## Uploading a dataset

In [1]:
from pubweb import PubWeb
client = PubWeb()

View a list of projects and processes to get the ID for the project you want to upload to.
You can also find the project ID by looking at the URL on the data portal.

In [2]:
projects = client.project.list()
projects
project = projects[2]
project

Project(id='9a31492a-e679-43ce-9f06-d84213c8f7f7', name='Test Project', description='Project used to test updates to the Portal')

Select the ingestion process we will use to ingest the data

In [3]:
from pubweb.models.process import Executor

ingest_processes = client.process.list(Executor.INGEST)
process = ingest_processes[3]
process

Process(id='custom_dataset', name='Custom Dataset', description='Any collection of files provided by the user', child_process_ids=None, executor=<Executor.INGEST: 'INGEST'>, documentation_url=None, code=None, form_spec_json=None, sample_sheet_path=None, file_requirements_message=None, file_mapping_rules=None)

We've included two helper functions to get a list of files in the specified directory and filter them.

You can also manually create the list of files (using the relative paths)

In [4]:
from pubweb.file_utils import get_files_in_directory, filter_files_by_pattern

directory_to_upload = '/test'

files = get_files_in_directory(directory_to_upload)
files_to_upload = filter_files_by_pattern(files, '*.fastq.gz')

==========

# [TASKS FOR THIS EXERCISE]
(a) Duplicate the passage of the dataset upload walkthrough starting at "## Uploading a" and ending at "the data portal.".
(b) Pick up the dataset upload walkthrough at the point where it stops, and write what comes next.

# [GIVEN MATERIAL]
==========

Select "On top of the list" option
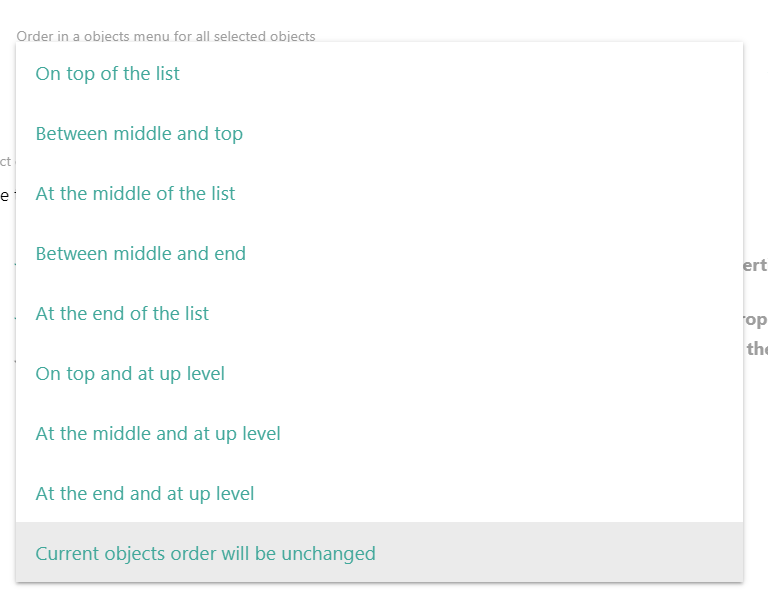 [x=108, y=73]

==========

# [RESPONSES TO THE TASKS]
(a)
## Uploading a dataset

In [1]:
from pubweb import PubWeb
client = PubWeb()

View a list of projects and processes to get the ID for the project you want to upload to.
You can also find the project ID by looking at the URL on the data portal.

(b)
files_to_upload

['test.fastq.gz']

Fill in information on your new dataset in the `name` and `description` variables and then run to check the files and upload new data

In [5]:
from pubweb.models.dataset import CreateIngestDatasetInput
from pubweb.file_utils import check_dataset_files

name = 'Test dataset'
description = ''

file_mapping_rules = client.process.get_process(process.id).file_mapping_rules
check_dataset_files(files_to_upload, file_mapping_rules, directory_to_upload)

dataset_create_request = CreateIngestDatasetInput(
    project_id=project.id,
    process_id=process.id,
    name=name,
    description=description,
    files=files_to_upload
)

create_response = client.dataset.create(dataset_create_request)

client.dataset.upload_files(
    project_id=project.id,
    dataset_id=create_response['datasetId'],
    directory=directory_to_upload,
    files=dataset_create_request.files
)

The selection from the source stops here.